** begin Provided records **

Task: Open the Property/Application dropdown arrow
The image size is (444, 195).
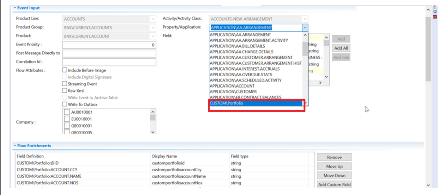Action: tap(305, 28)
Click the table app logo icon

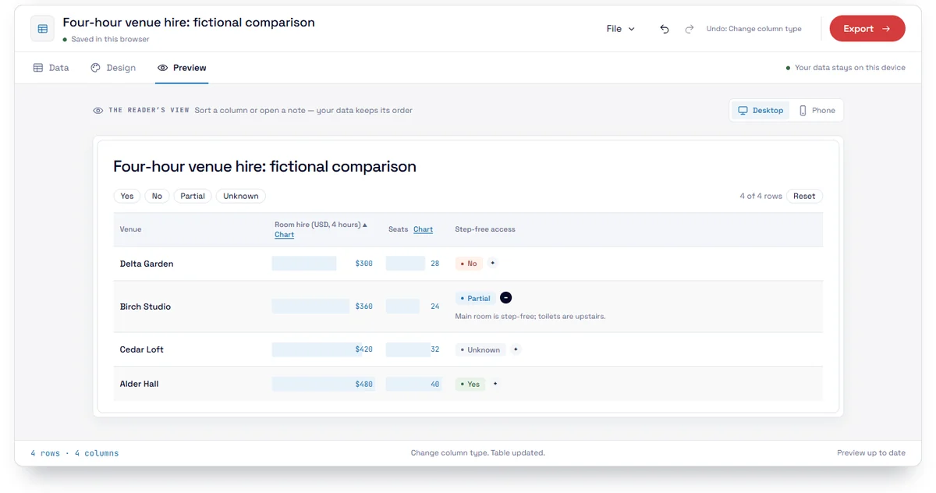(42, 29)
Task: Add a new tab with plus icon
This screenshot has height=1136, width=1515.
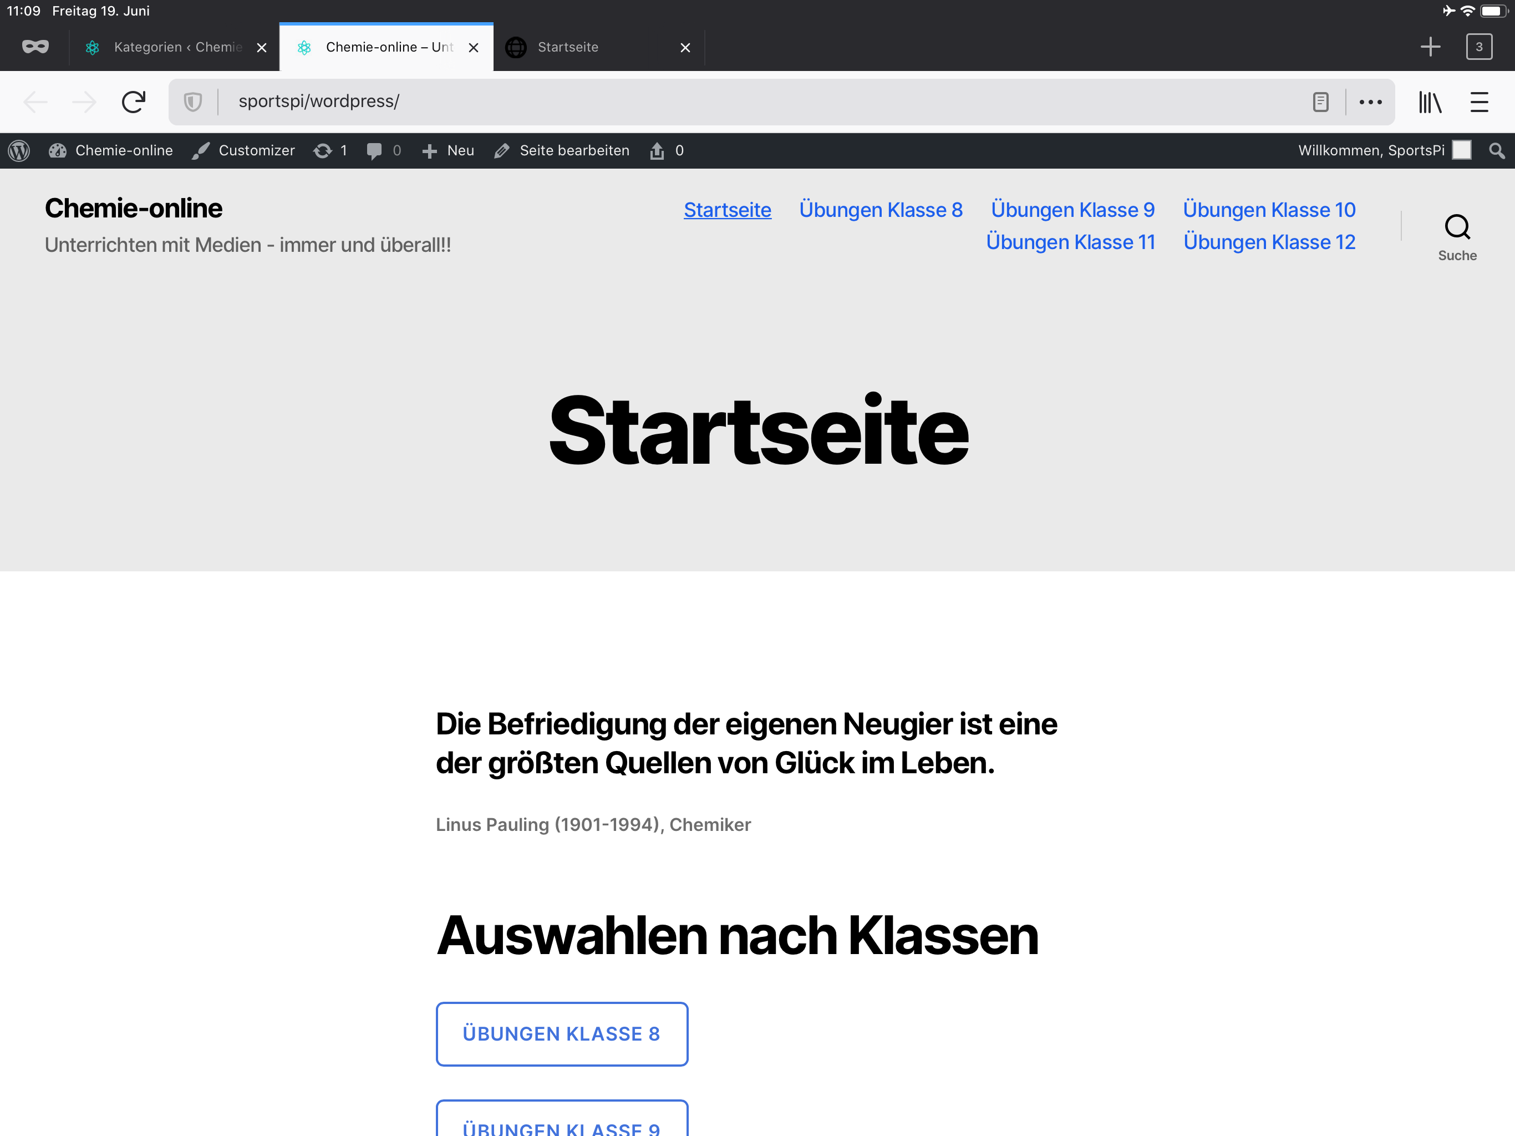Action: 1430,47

** end Provided records **

Reproduce the data verbatim from the line containing "Task: Add a new tab with plus icon" through the end of the data, leaving out the pictures.

* Response to this task
Task: Add a new tab with plus icon
This screenshot has height=1136, width=1515.
Action: 1430,47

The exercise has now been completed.